The code might look something like this:
var filesSetsWithPossibleDupes = files.GroupBy(f => f.Length)
.Where(group => group.Count() > 1);
foreach (var grp in filesSetsWithPossibleDupes)
{
var checksums = new List<CRC32CheckSum>(); //or whatever type
foreach (var file in grp)
{
var currentCheckSum = crc.ComputeChecksum(file);
if (checksums.Contains(currentCheckSum))
{
//Found a duplicate
}
else
{
checksums.Add(currentCheckSum);
}
}
}
Or if you need the specific objects that could be duplicates, the inner foreach loop might look like
var filesSetsWithPossibleDupes = files.GroupBy(f => f.FileSize)
.Where(grp => grp.Count() > 1);
var masterDuplicateDict = new Dictionary<DupStats, IEnumerable<DupInfo>>();
//A dictionary keyed by the basic duplicate stats
//, and whose value is a collection of the possible duplicates
foreach (var grp in filesSetsWithPossibleDupes)
{
var likelyDuplicates = grp.GroupBy(dup => dup.Checksum)
.Where(g => g.Count() > 1);
//Same GroupBy logic, but applied to the checksum (instead of file size)
foreach(var dupGrp in likelyDuplicates)
{
//Create the key for the dictionary (your code is likely different)
var sample = dupGrp.First();
var key = new DupStats() {FileSize = sample.FileSize, Checksum = sample.Checksum};
masterDuplicateDict.Add(key, dupGrp);
}
}
A demo of this idea.
I think the for loop should be : for (int i = 1; i < dupInfos.Count()-1; i++)
var grps= dupInfos.GroupBy(d=>d.Size);
grps.Where(g=>g.Count>1).ToList().ForEach(g=>
{
...
});
Can you do a union between your two lists? If you have a list of filenames and do a union it should result in only a list of the overlapping files. I can write out an example if you want but this link should give you the general idea.
https://stackoverflow.com/a/13505715/1856992
Edit: Sorry for some reason I thought you were comparing file name not size.

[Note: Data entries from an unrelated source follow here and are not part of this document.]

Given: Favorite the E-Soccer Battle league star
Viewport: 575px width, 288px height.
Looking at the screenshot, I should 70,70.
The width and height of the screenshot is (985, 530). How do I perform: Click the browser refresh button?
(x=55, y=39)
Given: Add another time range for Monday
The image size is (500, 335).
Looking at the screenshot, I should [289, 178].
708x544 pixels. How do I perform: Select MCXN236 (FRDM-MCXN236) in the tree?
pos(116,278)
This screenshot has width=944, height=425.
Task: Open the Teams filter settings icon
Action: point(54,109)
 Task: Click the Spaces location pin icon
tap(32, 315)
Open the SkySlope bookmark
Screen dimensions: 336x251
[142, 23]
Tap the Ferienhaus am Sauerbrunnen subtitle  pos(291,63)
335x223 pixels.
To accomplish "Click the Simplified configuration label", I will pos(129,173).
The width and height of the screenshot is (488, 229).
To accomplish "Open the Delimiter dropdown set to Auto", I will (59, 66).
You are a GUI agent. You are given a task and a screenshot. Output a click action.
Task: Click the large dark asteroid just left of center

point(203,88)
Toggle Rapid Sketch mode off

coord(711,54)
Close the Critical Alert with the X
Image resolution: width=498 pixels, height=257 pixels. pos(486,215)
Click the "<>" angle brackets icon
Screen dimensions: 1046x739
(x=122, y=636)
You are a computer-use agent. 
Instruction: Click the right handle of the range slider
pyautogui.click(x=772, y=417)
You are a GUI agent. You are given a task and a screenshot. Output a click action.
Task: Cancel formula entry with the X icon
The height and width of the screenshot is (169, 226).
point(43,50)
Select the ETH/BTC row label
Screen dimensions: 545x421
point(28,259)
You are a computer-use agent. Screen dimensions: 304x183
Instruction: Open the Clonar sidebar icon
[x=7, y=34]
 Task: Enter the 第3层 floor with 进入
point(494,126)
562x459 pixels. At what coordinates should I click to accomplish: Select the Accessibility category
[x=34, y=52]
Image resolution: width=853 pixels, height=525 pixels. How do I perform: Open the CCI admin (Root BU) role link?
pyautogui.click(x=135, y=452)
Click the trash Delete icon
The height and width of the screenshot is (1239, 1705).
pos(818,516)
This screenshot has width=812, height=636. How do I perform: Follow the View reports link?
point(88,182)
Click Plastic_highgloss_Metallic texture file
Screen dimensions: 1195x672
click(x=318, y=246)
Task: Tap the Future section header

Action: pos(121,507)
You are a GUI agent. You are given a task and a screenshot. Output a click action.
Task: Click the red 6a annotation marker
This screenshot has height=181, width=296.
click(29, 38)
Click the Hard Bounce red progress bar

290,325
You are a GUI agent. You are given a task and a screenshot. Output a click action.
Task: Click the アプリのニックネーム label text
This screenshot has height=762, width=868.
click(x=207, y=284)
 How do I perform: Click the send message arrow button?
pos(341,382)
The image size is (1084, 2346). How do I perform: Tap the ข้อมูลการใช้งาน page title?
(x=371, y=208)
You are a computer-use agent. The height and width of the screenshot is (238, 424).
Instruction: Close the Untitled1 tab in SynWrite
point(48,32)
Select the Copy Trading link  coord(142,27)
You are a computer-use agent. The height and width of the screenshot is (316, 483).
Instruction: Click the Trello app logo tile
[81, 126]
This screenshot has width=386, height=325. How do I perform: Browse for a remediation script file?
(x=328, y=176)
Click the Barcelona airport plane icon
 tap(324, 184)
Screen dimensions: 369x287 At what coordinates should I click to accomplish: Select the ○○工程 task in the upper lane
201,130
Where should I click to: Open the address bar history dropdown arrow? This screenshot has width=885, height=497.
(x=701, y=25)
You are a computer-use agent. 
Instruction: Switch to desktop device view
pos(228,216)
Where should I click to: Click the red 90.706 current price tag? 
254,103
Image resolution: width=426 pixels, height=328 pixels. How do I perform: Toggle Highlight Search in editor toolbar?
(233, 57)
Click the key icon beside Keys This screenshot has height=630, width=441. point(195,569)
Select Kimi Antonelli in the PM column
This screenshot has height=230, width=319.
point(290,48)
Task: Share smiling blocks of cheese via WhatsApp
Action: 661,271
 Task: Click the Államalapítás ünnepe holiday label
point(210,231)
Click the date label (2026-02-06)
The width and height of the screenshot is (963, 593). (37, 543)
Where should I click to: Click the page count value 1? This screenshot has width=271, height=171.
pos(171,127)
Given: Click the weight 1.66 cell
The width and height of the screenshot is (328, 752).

So here is an actual answer for you.
using System;
using System.Collections.Generic;
using System.Linq;
public class ObjectWithSize
{
public int Size {get; set;}
public ObjectWithSize(int size)
{
Size = size;
}
}
public class Program
{
public static void Main()
{
Console.WriteLine("start");
var list = new List<ObjectWithSize>();
list.Add(new ObjectWithSize(12));
list.Add(new ObjectWithSize(13));
list.Add(new ObjectWithSize(14));
list.Add(new ObjectWithSize(14));
list.Add(new ObjectWithSize(18));
list.Add(new ObjectWithSize(15));
list.Add(new ObjectWithSize(15));
var duplicates = list.GroupBy(x=>x.Size)
.Where(g=>g.Count()>1);
foreach (var dup in duplicates)
foreach (var objWithSize in dup)
Console.WriteLine(objWithSize.Size);
}
}
This will print out
14
14
15
15
Here is a netFiddle for that.
https://dotnetfiddle.net/0ub6Bs
Final note. I actually think your answer looks better and will run faster. This was just an implementation in Linq.